Records to use section start
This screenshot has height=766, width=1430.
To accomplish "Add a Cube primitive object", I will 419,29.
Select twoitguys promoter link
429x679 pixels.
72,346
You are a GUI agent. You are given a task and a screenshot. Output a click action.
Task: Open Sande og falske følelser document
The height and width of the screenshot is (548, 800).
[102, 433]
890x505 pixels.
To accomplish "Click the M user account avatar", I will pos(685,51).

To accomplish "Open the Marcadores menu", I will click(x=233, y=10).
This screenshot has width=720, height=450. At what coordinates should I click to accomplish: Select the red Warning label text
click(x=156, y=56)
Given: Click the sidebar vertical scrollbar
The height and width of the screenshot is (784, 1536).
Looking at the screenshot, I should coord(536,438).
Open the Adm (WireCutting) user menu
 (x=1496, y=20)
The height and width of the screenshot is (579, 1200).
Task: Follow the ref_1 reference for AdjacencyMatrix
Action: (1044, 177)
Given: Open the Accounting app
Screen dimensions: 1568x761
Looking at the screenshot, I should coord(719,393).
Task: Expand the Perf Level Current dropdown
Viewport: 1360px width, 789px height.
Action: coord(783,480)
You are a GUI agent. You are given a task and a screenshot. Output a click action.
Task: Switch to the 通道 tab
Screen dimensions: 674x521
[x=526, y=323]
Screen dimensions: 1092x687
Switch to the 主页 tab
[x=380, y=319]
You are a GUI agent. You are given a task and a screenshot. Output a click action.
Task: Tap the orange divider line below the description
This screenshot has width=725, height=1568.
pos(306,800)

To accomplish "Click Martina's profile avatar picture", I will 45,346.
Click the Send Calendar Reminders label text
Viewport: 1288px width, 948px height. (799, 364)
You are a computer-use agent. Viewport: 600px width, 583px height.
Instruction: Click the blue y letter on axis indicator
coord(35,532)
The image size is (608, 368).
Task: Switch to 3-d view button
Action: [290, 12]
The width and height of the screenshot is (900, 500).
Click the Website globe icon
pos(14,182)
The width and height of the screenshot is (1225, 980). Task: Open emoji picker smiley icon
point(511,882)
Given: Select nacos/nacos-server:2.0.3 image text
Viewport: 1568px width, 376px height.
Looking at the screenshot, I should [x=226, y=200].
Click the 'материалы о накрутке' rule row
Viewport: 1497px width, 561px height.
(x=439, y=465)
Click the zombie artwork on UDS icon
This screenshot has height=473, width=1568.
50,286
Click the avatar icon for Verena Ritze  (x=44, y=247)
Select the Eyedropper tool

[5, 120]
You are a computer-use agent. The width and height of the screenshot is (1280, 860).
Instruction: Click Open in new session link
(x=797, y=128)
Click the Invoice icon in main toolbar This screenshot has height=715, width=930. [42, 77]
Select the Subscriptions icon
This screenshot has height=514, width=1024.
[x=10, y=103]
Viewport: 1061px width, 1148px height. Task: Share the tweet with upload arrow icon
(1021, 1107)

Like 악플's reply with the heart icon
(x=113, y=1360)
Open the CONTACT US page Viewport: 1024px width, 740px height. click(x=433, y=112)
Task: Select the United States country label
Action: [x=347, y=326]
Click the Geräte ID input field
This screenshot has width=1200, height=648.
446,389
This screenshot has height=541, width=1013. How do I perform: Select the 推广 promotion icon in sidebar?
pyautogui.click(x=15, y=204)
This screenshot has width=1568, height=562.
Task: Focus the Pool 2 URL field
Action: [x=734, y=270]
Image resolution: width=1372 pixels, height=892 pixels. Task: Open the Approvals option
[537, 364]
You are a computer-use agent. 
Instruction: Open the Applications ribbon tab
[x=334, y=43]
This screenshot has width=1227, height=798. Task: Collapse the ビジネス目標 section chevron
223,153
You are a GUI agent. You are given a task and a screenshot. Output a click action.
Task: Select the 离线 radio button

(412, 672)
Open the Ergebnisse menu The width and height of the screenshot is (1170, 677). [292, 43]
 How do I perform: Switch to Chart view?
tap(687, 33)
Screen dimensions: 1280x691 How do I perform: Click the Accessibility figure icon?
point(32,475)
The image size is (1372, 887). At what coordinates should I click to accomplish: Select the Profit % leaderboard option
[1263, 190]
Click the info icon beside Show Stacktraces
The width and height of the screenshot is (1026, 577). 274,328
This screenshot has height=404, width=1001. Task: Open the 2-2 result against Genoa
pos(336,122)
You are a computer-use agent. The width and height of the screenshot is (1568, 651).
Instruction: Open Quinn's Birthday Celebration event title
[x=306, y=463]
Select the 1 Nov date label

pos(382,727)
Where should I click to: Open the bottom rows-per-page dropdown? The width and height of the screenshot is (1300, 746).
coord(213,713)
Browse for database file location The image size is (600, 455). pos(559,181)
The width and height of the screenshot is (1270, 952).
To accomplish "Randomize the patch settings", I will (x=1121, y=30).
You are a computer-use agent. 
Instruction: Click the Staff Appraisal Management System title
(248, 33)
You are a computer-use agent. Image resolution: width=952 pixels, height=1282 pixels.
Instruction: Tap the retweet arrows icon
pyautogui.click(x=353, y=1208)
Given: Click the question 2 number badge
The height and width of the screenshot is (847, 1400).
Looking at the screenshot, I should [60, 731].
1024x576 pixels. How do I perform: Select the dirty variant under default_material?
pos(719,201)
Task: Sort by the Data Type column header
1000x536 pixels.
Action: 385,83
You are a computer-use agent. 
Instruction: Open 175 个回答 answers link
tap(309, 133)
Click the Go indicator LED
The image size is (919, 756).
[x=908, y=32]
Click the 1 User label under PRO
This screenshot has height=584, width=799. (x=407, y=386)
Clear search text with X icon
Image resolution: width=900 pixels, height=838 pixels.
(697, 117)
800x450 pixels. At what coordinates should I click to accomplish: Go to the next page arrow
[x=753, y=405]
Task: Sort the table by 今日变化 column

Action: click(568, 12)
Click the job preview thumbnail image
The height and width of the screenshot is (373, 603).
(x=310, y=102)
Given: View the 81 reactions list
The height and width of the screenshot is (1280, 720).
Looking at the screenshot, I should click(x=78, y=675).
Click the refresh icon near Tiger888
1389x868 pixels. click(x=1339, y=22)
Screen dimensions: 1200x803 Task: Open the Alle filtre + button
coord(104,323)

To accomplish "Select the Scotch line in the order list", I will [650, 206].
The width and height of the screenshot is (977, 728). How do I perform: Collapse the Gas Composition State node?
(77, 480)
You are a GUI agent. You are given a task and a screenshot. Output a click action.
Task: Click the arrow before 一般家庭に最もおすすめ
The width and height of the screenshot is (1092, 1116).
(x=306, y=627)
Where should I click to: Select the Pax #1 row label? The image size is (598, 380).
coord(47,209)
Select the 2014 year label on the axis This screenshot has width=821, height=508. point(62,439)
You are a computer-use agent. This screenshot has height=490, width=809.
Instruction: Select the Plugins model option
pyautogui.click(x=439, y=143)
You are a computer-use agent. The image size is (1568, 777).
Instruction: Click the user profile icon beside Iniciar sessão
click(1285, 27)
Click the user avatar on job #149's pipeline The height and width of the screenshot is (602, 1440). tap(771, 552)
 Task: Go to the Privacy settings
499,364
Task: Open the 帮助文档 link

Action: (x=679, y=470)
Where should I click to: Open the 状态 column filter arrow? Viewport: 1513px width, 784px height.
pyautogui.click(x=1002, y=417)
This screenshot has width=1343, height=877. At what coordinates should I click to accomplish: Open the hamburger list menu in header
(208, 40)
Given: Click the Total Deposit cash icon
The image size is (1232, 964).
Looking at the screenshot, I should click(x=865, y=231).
Records to use section end
Task prompt
Print the data above exactly.

Answer for the task
This screenshot has height=766, width=1430.
To accomplish "Add a Cube primitive object", I will 419,29.
Select twoitguys promoter link
429x679 pixels.
72,346
You are a GUI agent. You are given a task and a screenshot. Output a click action.
Task: Open Sande og falske følelser document
The height and width of the screenshot is (548, 800).
[102, 433]
890x505 pixels.
To accomplish "Click the M user account avatar", I will pos(685,51).

To accomplish "Open the Marcadores menu", I will click(x=233, y=10).
This screenshot has width=720, height=450. At what coordinates should I click to accomplish: Select the red Warning label text
click(x=156, y=56)
Given: Click the sidebar vertical scrollbar
The height and width of the screenshot is (784, 1536).
Looking at the screenshot, I should coord(536,438).
Open the Adm (WireCutting) user menu
 (x=1496, y=20)
The height and width of the screenshot is (579, 1200).
Task: Follow the ref_1 reference for AdjacencyMatrix
Action: (1044, 177)
Given: Open the Accounting app
Screen dimensions: 1568x761
Looking at the screenshot, I should coord(719,393).
Task: Expand the Perf Level Current dropdown
Viewport: 1360px width, 789px height.
Action: coord(783,480)
You are a GUI agent. You are given a task and a screenshot. Output a click action.
Task: Switch to the 通道 tab
Screen dimensions: 674x521
[x=526, y=323]
Screen dimensions: 1092x687
Switch to the 主页 tab
[x=380, y=319]
You are a GUI agent. You are given a task and a screenshot. Output a click action.
Task: Tap the orange divider line below the description
This screenshot has width=725, height=1568.
pos(306,800)

To accomplish "Click Martina's profile avatar picture", I will 45,346.
Click the Send Calendar Reminders label text
Viewport: 1288px width, 948px height. (799, 364)
You are a computer-use agent. Viewport: 600px width, 583px height.
Instruction: Click the blue y letter on axis indicator
coord(35,532)
The image size is (608, 368).
Task: Switch to 3-d view button
Action: [290, 12]
The width and height of the screenshot is (900, 500).
Click the Website globe icon
pos(14,182)
The width and height of the screenshot is (1225, 980). Task: Open emoji picker smiley icon
point(511,882)
Given: Select nacos/nacos-server:2.0.3 image text
Viewport: 1568px width, 376px height.
Looking at the screenshot, I should [x=226, y=200].
Click the 'материалы о накрутке' rule row
Viewport: 1497px width, 561px height.
(x=439, y=465)
Click the zombie artwork on UDS icon
This screenshot has height=473, width=1568.
50,286
Click the avatar icon for Verena Ritze  (x=44, y=247)
Select the Eyedropper tool

[5, 120]
You are a computer-use agent. The width and height of the screenshot is (1280, 860).
Instruction: Click Open in new session link
(x=797, y=128)
Click the Invoice icon in main toolbar This screenshot has height=715, width=930. [42, 77]
Select the Subscriptions icon
This screenshot has height=514, width=1024.
[x=10, y=103]
Viewport: 1061px width, 1148px height. Task: Share the tweet with upload arrow icon
(1021, 1107)

Like 악플's reply with the heart icon
(x=113, y=1360)
Open the CONTACT US page Viewport: 1024px width, 740px height. click(x=433, y=112)
Task: Select the United States country label
Action: [x=347, y=326]
Click the Geräte ID input field
This screenshot has width=1200, height=648.
446,389
This screenshot has height=541, width=1013. How do I perform: Select the 推广 promotion icon in sidebar?
pyautogui.click(x=15, y=204)
This screenshot has width=1568, height=562.
Task: Focus the Pool 2 URL field
Action: [x=734, y=270]
Image resolution: width=1372 pixels, height=892 pixels. Task: Open the Approvals option
[537, 364]
You are a computer-use agent. 
Instruction: Open the Applications ribbon tab
[x=334, y=43]
This screenshot has width=1227, height=798. Task: Collapse the ビジネス目標 section chevron
223,153
You are a GUI agent. You are given a task and a screenshot. Output a click action.
Task: Select the 离线 radio button

(412, 672)
Open the Ergebnisse menu The width and height of the screenshot is (1170, 677). [292, 43]
 How do I perform: Switch to Chart view?
tap(687, 33)
Screen dimensions: 1280x691 How do I perform: Click the Accessibility figure icon?
point(32,475)
The image size is (1372, 887). At what coordinates should I click to accomplish: Select the Profit % leaderboard option
[1263, 190]
Click the info icon beside Show Stacktraces
The width and height of the screenshot is (1026, 577). 274,328
This screenshot has height=404, width=1001. Task: Open the 2-2 result against Genoa
pos(336,122)
You are a computer-use agent. The width and height of the screenshot is (1568, 651).
Instruction: Open Quinn's Birthday Celebration event title
[x=306, y=463]
Select the 1 Nov date label

pos(382,727)
Where should I click to: Open the bottom rows-per-page dropdown? The width and height of the screenshot is (1300, 746).
coord(213,713)
Browse for database file location The image size is (600, 455). pos(559,181)
The width and height of the screenshot is (1270, 952).
To accomplish "Randomize the patch settings", I will (x=1121, y=30).
You are a computer-use agent. 
Instruction: Click the Staff Appraisal Management System title
(248, 33)
You are a computer-use agent. Image resolution: width=952 pixels, height=1282 pixels.
Instruction: Tap the retweet arrows icon
pyautogui.click(x=353, y=1208)
Given: Click the question 2 number badge
The height and width of the screenshot is (847, 1400).
Looking at the screenshot, I should [60, 731].
1024x576 pixels. How do I perform: Select the dirty variant under default_material?
pos(719,201)
Task: Sort by the Data Type column header
1000x536 pixels.
Action: 385,83
You are a computer-use agent. 
Instruction: Open 175 个回答 answers link
tap(309, 133)
Click the Go indicator LED
The image size is (919, 756).
[x=908, y=32]
Click the 1 User label under PRO
This screenshot has height=584, width=799. (x=407, y=386)
Clear search text with X icon
Image resolution: width=900 pixels, height=838 pixels.
(697, 117)
800x450 pixels. At what coordinates should I click to accomplish: Go to the next page arrow
[x=753, y=405]
Task: Sort the table by 今日变化 column

Action: click(568, 12)
Click the job preview thumbnail image
The height and width of the screenshot is (373, 603).
(x=310, y=102)
Given: View the 81 reactions list
The height and width of the screenshot is (1280, 720).
Looking at the screenshot, I should click(x=78, y=675).
Click the refresh icon near Tiger888
1389x868 pixels. click(x=1339, y=22)
Screen dimensions: 1200x803 Task: Open the Alle filtre + button
coord(104,323)

To accomplish "Select the Scotch line in the order list", I will [650, 206].
The width and height of the screenshot is (977, 728). How do I perform: Collapse the Gas Composition State node?
(77, 480)
You are a GUI agent. You are given a task and a screenshot. Output a click action.
Task: Click the arrow before 一般家庭に最もおすすめ
The width and height of the screenshot is (1092, 1116).
(x=306, y=627)
Where should I click to: Select the Pax #1 row label? The image size is (598, 380).
coord(47,209)
Select the 2014 year label on the axis This screenshot has width=821, height=508. point(62,439)
You are a computer-use agent. This screenshot has height=490, width=809.
Instruction: Select the Plugins model option
pyautogui.click(x=439, y=143)
You are a computer-use agent. The image size is (1568, 777).
Instruction: Click the user profile icon beside Iniciar sessão
click(1285, 27)
Click the user avatar on job #149's pipeline The height and width of the screenshot is (602, 1440). tap(771, 552)
 Task: Go to the Privacy settings
499,364
Task: Open the 帮助文档 link

Action: (x=679, y=470)
Where should I click to: Open the 状态 column filter arrow? Viewport: 1513px width, 784px height.
pyautogui.click(x=1002, y=417)
This screenshot has width=1343, height=877. At what coordinates should I click to accomplish: Open the hamburger list menu in header
(208, 40)
Given: Click the Total Deposit cash icon
The image size is (1232, 964).
Looking at the screenshot, I should click(x=865, y=231).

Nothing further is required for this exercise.